Short problem 1 ->
Reproduce the rows verbatim from the start of the rows up to and including the line that contains "coord(272,154)". Omit the pictures.

The player character, dressed in armor and wielding a sword, looks out upon the vast landscape in Isles of Adalar.

This week, PC-focused RPG fans will need to keep an eye on their wallets. A substantial number of new games are coming to Steam, with a few supporting Mac-based operating systems as well. Whether you’re in the mood for a broody, medieval-inspired experience or you have a real hankering to fell your foes with a literal (digital) guitar, you’ll likely find something to pass the time as we count down the days until we all gain six pounds eating chocolate like we’re ten years old again. As for my fellow console RPG players, last week was a great time to own a Switch; this week is a great time to… keep playing last week’s purchases on a Switch.

Endless Memories – October 19 (Windows)

Endless Memories Screenshot 1

Pop quiz! If you were in charge of developing a game set entirely in a realm of dreams, featuring stages based upon the vivid minds of unwitting dreamers, and with the ultimate goal being the vanquishing of evil Dream Masters, what would you name the story’s protagonist? Homunculus Games, the self-publishing studio behind Endless Dreams, has cornered the market on clever answers to that question. Players will take on the role of Rem — do you get it? — as he battles his way through a world “where all minds are connected.” I don’t know about you, but I’m getting some serious Carl Jung vibes here, and that’s not just because I grew up on Xenogears and get Carl Jung vibes every time I so much as blow my nose. Combat in Endless Dreams is described as fast-paced and strategic, and you’ll be duking it out across a nonlinear 2D landscape that’s easy to get lost in, but rich with weapons and spells to help you turn the tide against over 150 types of monsters. It’s worth noting that Homunculus Games is planning to release Switch and macOS versions of Endless Dreams sometime in the near future!

Solasta: Crown of the Magister (Early Access) – October 20 (Windows)

Characters navigate a dangerous, dimly-lit dungeon in Solasta: Crown of the Magister.

This game looks gorgeous. That was my first thought upon seeing Solasta: Crown of the Magister, and frankly, it’s been every other thought I’ve had thereafter. Back in June, studio Tactical Adventures showed off Solasta: Crown of the Magister with a fairly stunning trailer. A limited-time demo was made available around the same time. Now, the officially-licensed, D&D-based role-playing epic is entering Early Access, letting players climb through the ranks to Level 6 and navigate the story’s entire first act. (That sounds kind of similar to how Larian Studios recently handled things for the Baldur’s Gate III Early Access phase.) The good news is that Tactical Adventures is still aiming for a 2021 release of the full game, with a hopeful eye toward a six-month period between now and then. You can’t get much closer to pen-and-paper RPGs this week without an actual pen and paper, so give Solasta: Crown of the Magister (and its damned good visuals) a try this Tuesday.

Data to use ->
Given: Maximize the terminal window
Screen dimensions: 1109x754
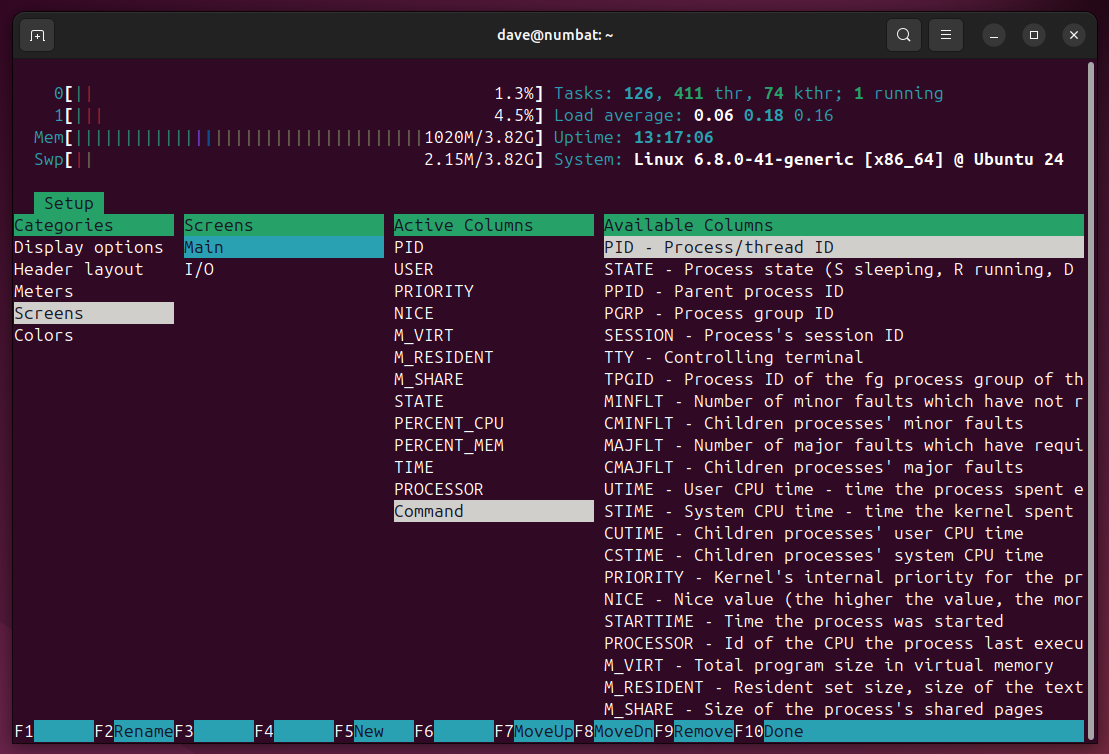Looking at the screenshot, I should click(1034, 35).
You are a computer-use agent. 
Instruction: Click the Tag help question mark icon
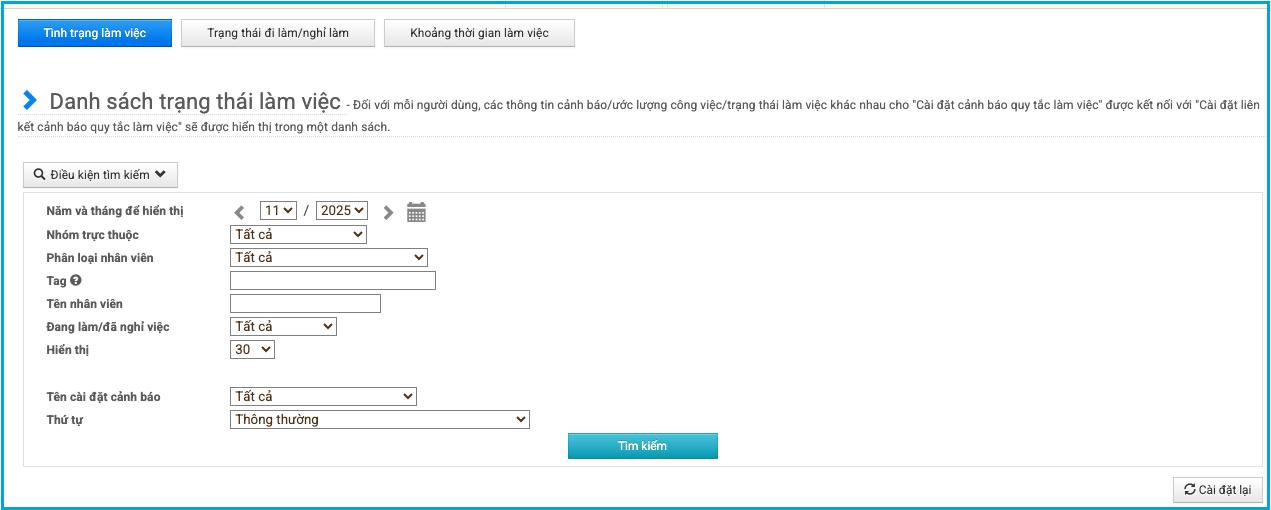[76, 281]
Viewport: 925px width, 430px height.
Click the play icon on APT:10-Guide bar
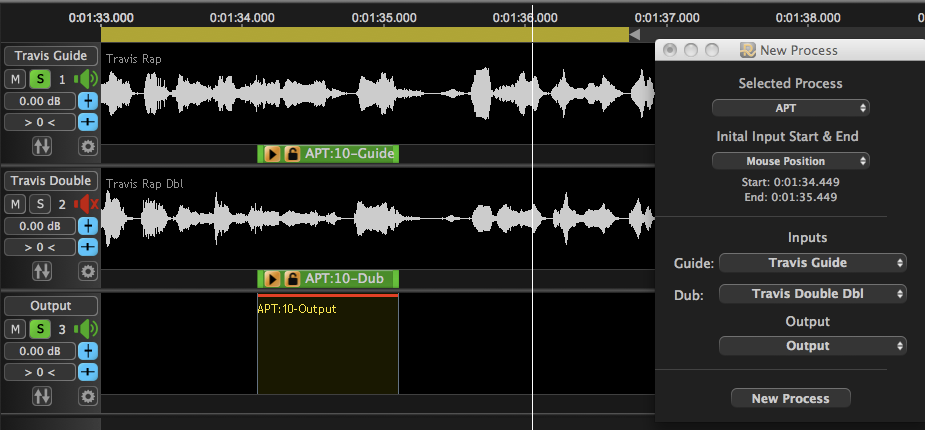coord(272,154)
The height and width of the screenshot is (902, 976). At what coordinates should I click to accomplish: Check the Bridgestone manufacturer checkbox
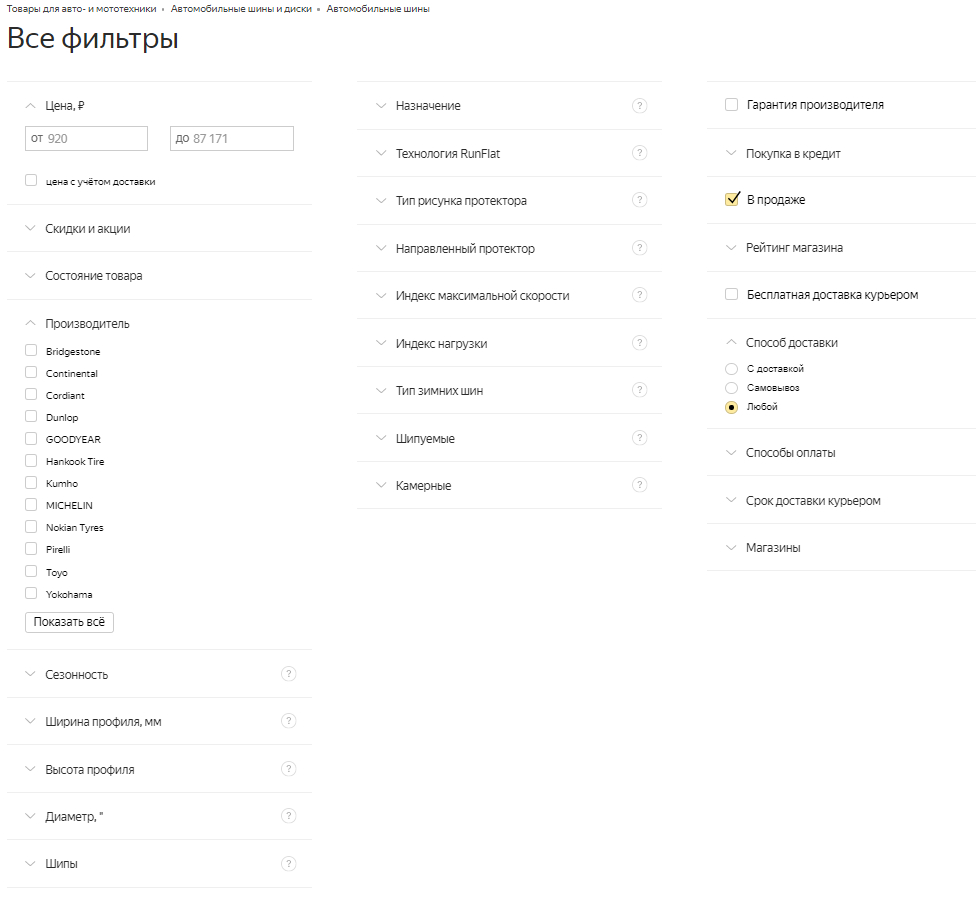(x=31, y=350)
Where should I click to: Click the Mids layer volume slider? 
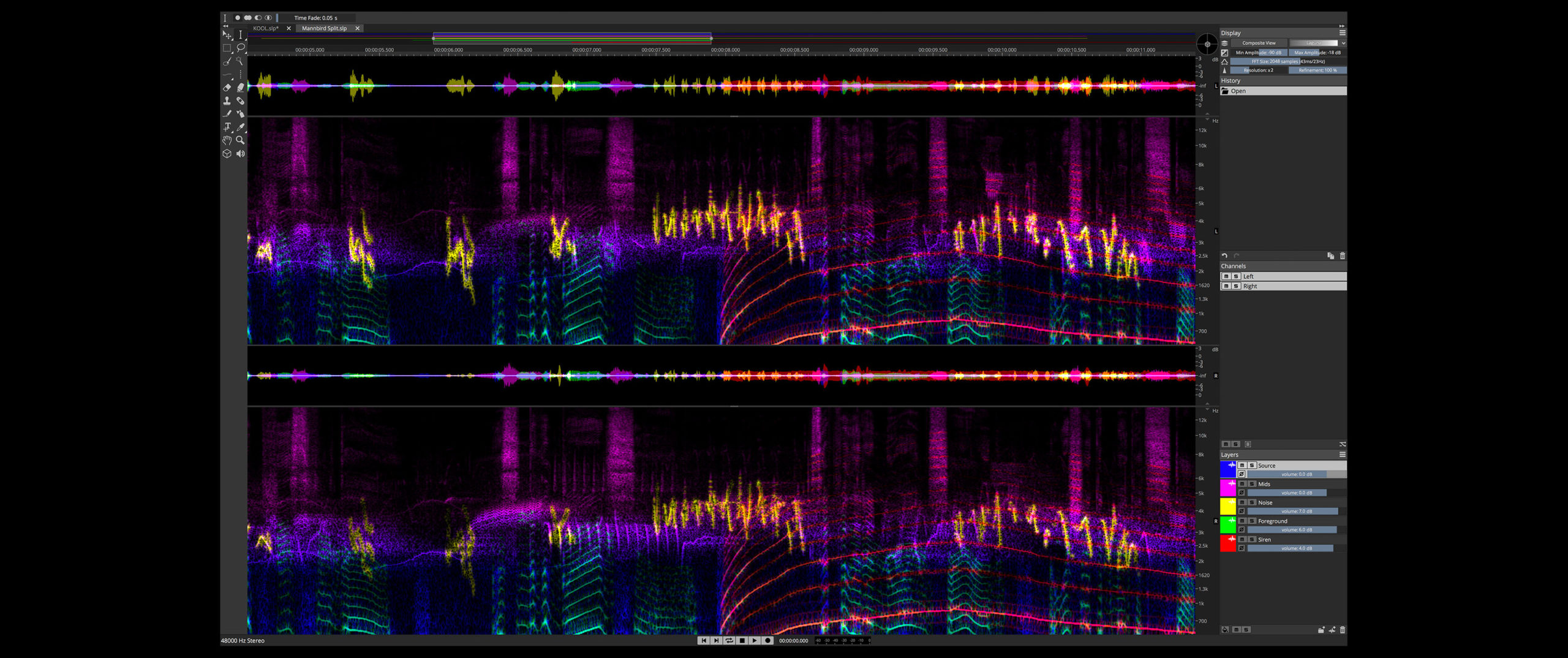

Short problem 2 ->
Check each statement against the RPG release roundup and answer yes or no, quoting the words that decide it: (a) The Solasta: Crown of the Magister Early Access lets players advance to Level 6. (b) Tactical Adventures is targeting 2022 for the full release of Solasta: Crown of the Magister. (c) Tactical Adventures showed a trailer for Solasta: Crown of the Magister in June.

Task solution 1 ->
Given: Maximize the terminal window
Screen dimensions: 1109x754
Looking at the screenshot, I should click(1034, 35).
You are a computer-use agent. 
Instruction: Click the Tag help question mark icon
[76, 281]
Viewport: 925px width, 430px height.
Click the play icon on APT:10-Guide bar
coord(272,154)

Task solution 2 ->
(a) Yes: "letting players climb through the ranks to Level 6 and navigate the story’s entire first act"
(b) No: "Tactical Adventures is still aiming for a 2021 release of the full game"
(c) Yes: "Back in June, studio Tactical Adventures showed off Solasta: Crown of the Magister with a fairly stunning trailer."